[Tasks and exercises]
• 1. Answer these questions using the East Bengal passage, one answer per line, marked to match:
(a) Who scored the lone goal in East Bengal's opening defeat?
(b) By what score did East Bengal win the Semi-Final shootout?
(c) Who was named Best Goalkeeper of the Tournament?
• 2. Name every opponent East Bengal played according to the East Bengal passage, listing each team only once.
• 3. Summarize the East Bengal passage in two sentences.

[Provided passage]
★ ★ ★
East Bengal was grouped alongside BEC Tero Sasana and Philippine Army in Group D. They lost the first match against the favourites BEC Tero Sasana 1–0, courtesy of a solitary goal from Therdsak Chaiman. The Red and Gold brigade bounced back in style as they defeated the Philippine Army 6–0, with Bhaichung Bhutia scoring all 6 goals, becoming the only Indian player to score a double hattrick in an International game to date. In the Quarter Finals, East Bengal faced Persita Tangerang of Indonesia. Goals from Bhaichung and Bijen Singh ensured a 2–1 win for the Kolkata side. Bhaichung was again on the scoresheet when East Bengal faced Petrokimia Putra in the Semi-Final. The score was 1–1 after 120 minutes and the Red and Golds won 7–6 in the shootout. On 26 July 2003, East Bengal made history as they defeated the favourites BEC Tero Sasana 3–1 with goals from Mike Okoro, Bhaichung and Alvito D'Cunha, hence becoming the first Indian club to win a top-level officially recognised tournament in foreign Soil. Bhaichung became the top scorer of the tournament with nine goals. Sandip Nandy was adjudged as the Best Goalkeeper of the Tournament.
★ ★ ★
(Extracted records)

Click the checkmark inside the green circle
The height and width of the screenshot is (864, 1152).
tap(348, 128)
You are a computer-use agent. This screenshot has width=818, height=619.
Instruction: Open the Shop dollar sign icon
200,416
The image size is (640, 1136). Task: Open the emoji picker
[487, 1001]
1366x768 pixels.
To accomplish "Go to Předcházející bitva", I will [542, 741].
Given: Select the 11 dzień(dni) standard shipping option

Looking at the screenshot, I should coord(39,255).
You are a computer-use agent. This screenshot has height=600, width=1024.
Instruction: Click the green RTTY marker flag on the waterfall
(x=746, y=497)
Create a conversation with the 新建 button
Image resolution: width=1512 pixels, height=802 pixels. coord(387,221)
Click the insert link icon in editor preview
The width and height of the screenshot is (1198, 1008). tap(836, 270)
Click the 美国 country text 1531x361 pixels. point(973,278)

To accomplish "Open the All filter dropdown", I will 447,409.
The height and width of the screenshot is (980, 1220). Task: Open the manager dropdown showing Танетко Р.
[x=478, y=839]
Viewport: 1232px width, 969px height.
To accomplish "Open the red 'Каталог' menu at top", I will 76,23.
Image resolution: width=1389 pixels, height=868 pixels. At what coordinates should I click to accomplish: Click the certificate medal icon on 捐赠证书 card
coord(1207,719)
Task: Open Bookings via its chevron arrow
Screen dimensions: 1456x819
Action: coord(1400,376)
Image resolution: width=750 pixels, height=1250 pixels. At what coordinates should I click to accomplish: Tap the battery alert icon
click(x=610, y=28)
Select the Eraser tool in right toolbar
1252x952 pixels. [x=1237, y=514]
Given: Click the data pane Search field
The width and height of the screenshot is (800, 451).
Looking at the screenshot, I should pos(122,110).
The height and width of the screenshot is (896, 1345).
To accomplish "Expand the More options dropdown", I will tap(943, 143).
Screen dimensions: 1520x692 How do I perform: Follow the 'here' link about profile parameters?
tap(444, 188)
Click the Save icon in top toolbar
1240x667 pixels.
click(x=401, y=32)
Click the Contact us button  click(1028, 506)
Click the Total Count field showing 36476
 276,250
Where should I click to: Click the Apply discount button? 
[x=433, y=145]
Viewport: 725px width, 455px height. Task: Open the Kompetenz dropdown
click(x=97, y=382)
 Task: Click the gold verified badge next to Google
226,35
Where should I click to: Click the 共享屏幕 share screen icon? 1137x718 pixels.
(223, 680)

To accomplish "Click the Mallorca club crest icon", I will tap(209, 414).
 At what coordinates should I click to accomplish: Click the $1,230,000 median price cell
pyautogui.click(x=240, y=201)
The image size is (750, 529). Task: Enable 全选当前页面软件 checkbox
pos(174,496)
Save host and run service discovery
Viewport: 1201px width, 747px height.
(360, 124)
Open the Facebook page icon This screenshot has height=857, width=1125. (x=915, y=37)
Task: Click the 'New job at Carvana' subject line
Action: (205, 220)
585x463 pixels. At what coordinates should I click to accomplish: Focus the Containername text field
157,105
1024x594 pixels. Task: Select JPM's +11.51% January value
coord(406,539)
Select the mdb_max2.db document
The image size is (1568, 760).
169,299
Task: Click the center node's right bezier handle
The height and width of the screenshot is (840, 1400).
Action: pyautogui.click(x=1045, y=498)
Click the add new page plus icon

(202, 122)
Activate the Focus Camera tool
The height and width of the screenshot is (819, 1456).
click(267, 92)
★ ★ ★
[Answers below]
• 1.
(a) Therdsak Chaiman
(b) 7–6
(c) Sandip Nandy

• 2.
BEC Tero Sasana
Philippine Army
Persita Tangerang
Petrokimia Putra

• 3. After losing their first group match 1–0 to BEC Tero Sasana, East Bengal beat the Philippine Army 6–0, then won the Quarter Final 2–1 and the Semi-Final on a 7–6 shootout. On 26 July 2003 they defeated BEC Tero Sasana 3–1 and became the first Indian club to win a top-level officially recognised tournament on foreign soil, with Bhaichung finishing as top scorer with nine goals.